▶ TASKS TO PERFORM:
A: Reproduce the Amerli passage word for word, from "Sunni militants from" to "supplies and electricity.".
B: Write the next part of the post about the breaking of the Amerli siege, picking up after its final sentence.

▶ PROVIDED PASSAGE:
Segment Open
Sunday, August 31, 2014

Last Call For Breaking Through In Iraq

It looks like President Obama's program of limited, targeted airstrikes against ISIS is working to loosen their grip on territory in Iraq.

Iraqi troops and militias aided by U.S. airstrikes broke through a two-month siege of the town of Amerli on Sunday, opening up a humanitarian corridor to thousands of Shiite Turkmen who had been trapped by Sunni militants and deprived of food, water, and medicine.

“Amerli has been liberated,” said Mahdi Taqi, a local official who spoke by phone from inside the town after the army had entered. “There is so much joy and people are cheering in the streets.”

Sunni militants from the Islamic State group, which seized much of northern Iraq in June, had surrounded Amerli, cutting off access to supplies and electricity.

Residents struggled to fight off the militants, but were beginning to die of hunger and disease.

The United Nations Special Representative to Iraq, Nickolay Mladenov, last week warned of an impending “massacre” should Islamic State fighters breach the town.
Segment Closed
▶ SUPPLIED DATA:
Segment Open
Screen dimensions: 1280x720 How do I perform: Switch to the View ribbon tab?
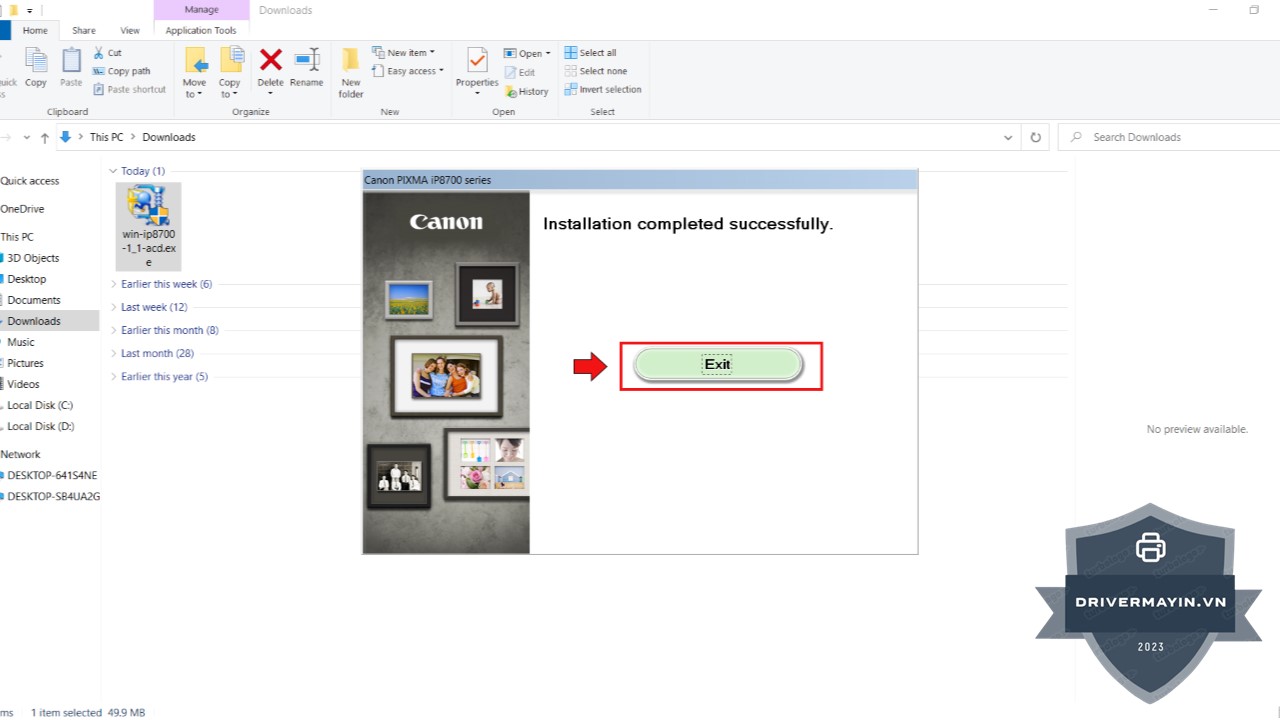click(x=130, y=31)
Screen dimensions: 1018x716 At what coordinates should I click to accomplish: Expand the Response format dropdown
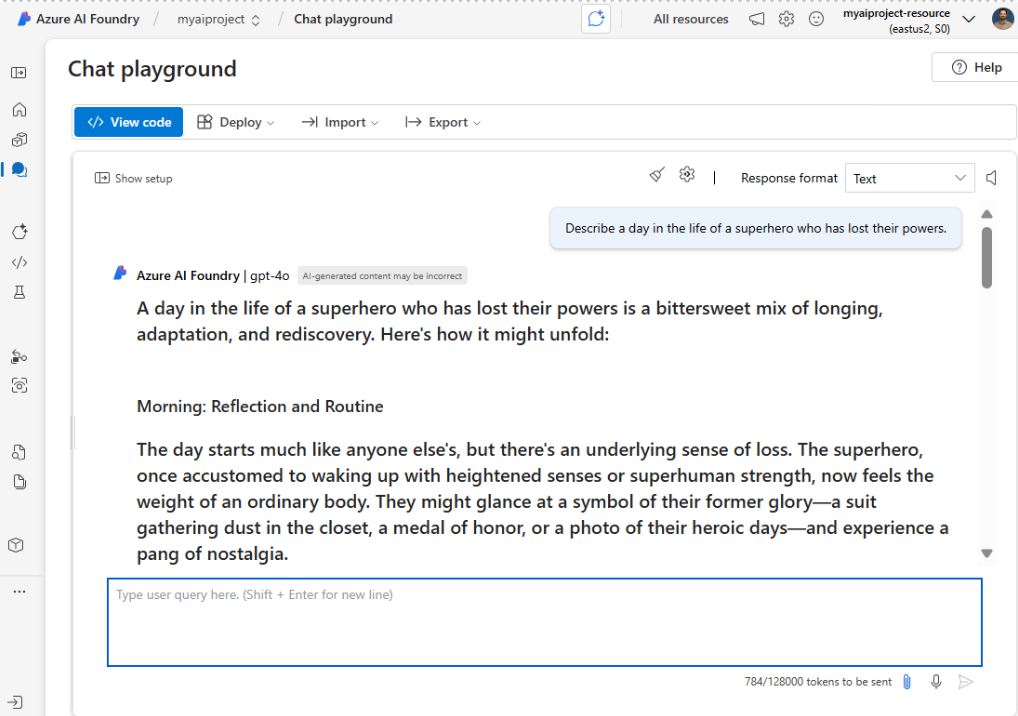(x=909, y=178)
Segment Closed
▶ ANSWER SECTION:
A:
Sunni militants from the Islamic State group, which seized much of northern Iraq in June, had surrounded Amerli, cutting off access to supplies and electricity.

B:
But a short series of U.S. air strikes on Saturday night appeared to quickly tilt the balance in favor of Iraqi government forces.

The three strikes were accompanied by humanitarian aid drops by American, British, French and Australian aircraft, the Pentagon said in a statement.

“These operations will be limited in their scope and duration as necessary to address this emerging humanitarian crisis and protect the civilians trapped in Amirli,” the Pentagon said.

A thoughtful, measured response is starting to turn the corner, and we're doing it without putting in tens of thousands of troops back in Iraq.  It's funny how everyone is screaming that President Obama's foreign policy is a "failure" and yet A) it's not failing and B) nobody seems to have any better ideas.